-------- EXCERPTED TEXT --------

Preserving the artist's heritage
Ruth Fine
Sponsored by University of the Arts
Mary Phelan, Advisor
Olivia Jia, Intern
Gilbert Winner, Videographer
Richard Weisgrau, Video Editor

Artist’s Statement


The landscape and related natural forms including flowers, bones, and shells have been the primary motifs of my work since entering art school.  These subjects offer cues to be translated or transformed.   The work is not concerned with conveying a particular place or situation, but rather a sense of organic nature--rhythms, weights, colors, shapes, spaces, forms.  


Over time the focus became working on paper, primarily in watercolor, color pencil, oil crayon, pastel, ink and graphite (sometimes combined), and various print media.  Eventually this evolved into making books -- both as unique works and as printed books in editions.  Most often they are landscape panoramas in an accordion format, with each opening meant to function as a coherent unit as well as a fraction of the whole.

-------- DATASET EXCERPTS --------

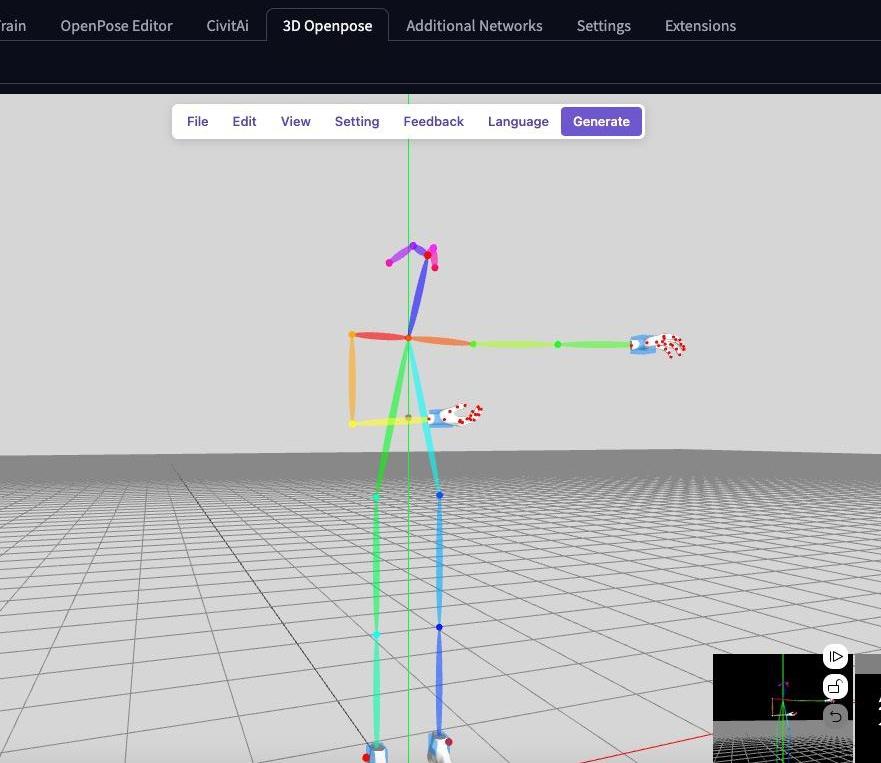Open the Extensions tab
Viewport: 881px width, 763px height.
coord(700,26)
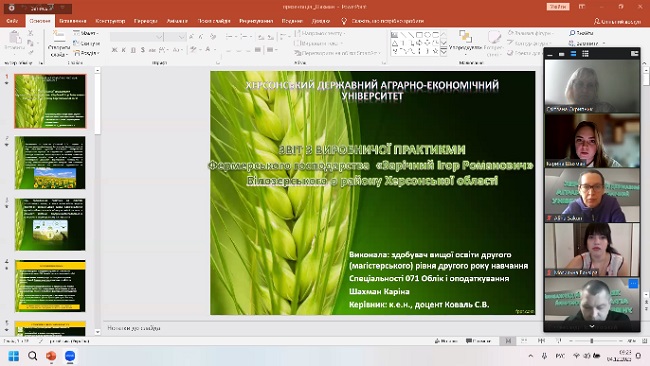Show more participants with Zoom panel down chevron
The width and height of the screenshot is (650, 366).
592,327
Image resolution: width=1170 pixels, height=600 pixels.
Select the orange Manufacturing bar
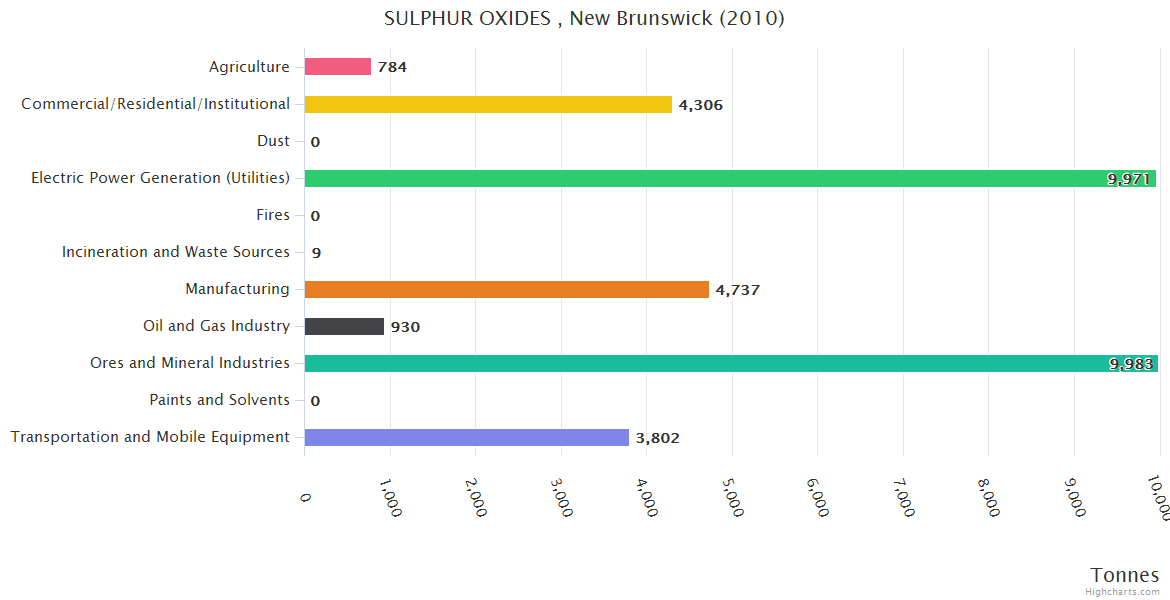point(506,289)
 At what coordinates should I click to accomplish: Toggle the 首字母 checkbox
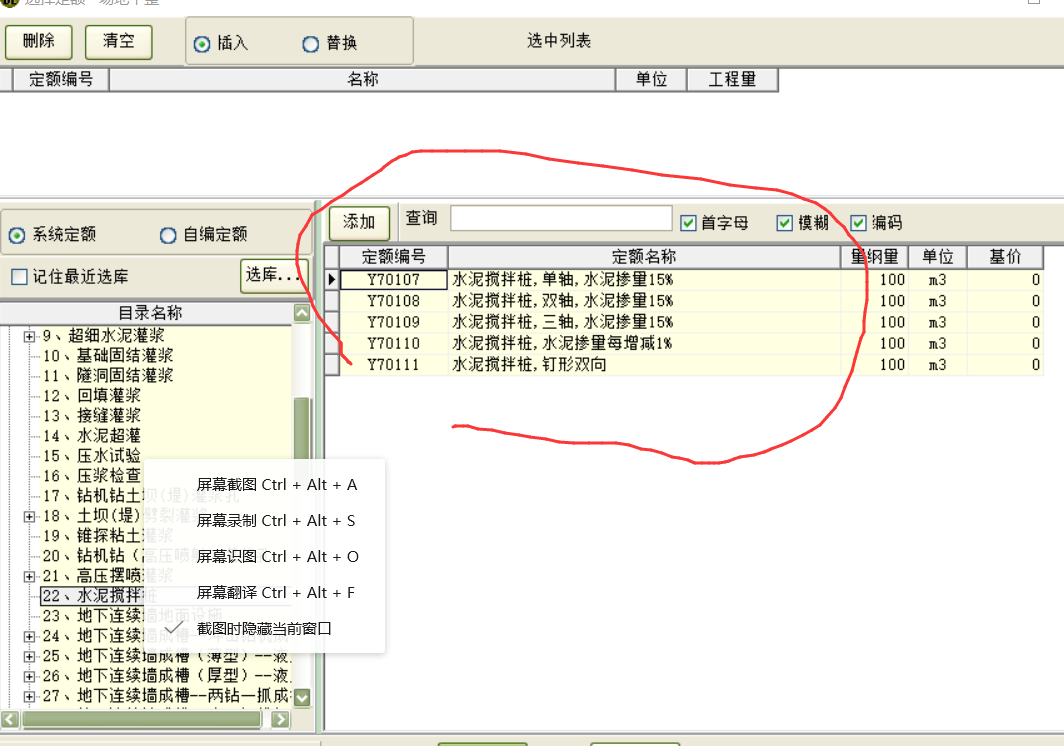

--------

### THE TASK
Please transcribe the stretch of the artist's statement from "Artist’s Statement" through "of the whole.". These rows are separate from the artist's statement and unrelated to it.

### SOLUTION FOR THIS PROBLEM
Artist’s Statement


The landscape and related natural forms including flowers, bones, and shells have been the primary motifs of my work since entering art school.  These subjects offer cues to be translated or transformed.   The work is not concerned with conveying a particular place or situation, but rather a sense of organic nature--rhythms, weights, colors, shapes, spaces, forms.  


Over time the focus became working on paper, primarily in watercolor, color pencil, oil crayon, pastel, ink and graphite (sometimes combined), and various print media.  Eventually this evolved into making books -- both as unique works and as printed books in editions.  Most often they are landscape panoramas in an accordion format, with each opening meant to function as a coherent unit as well as a fraction of the whole.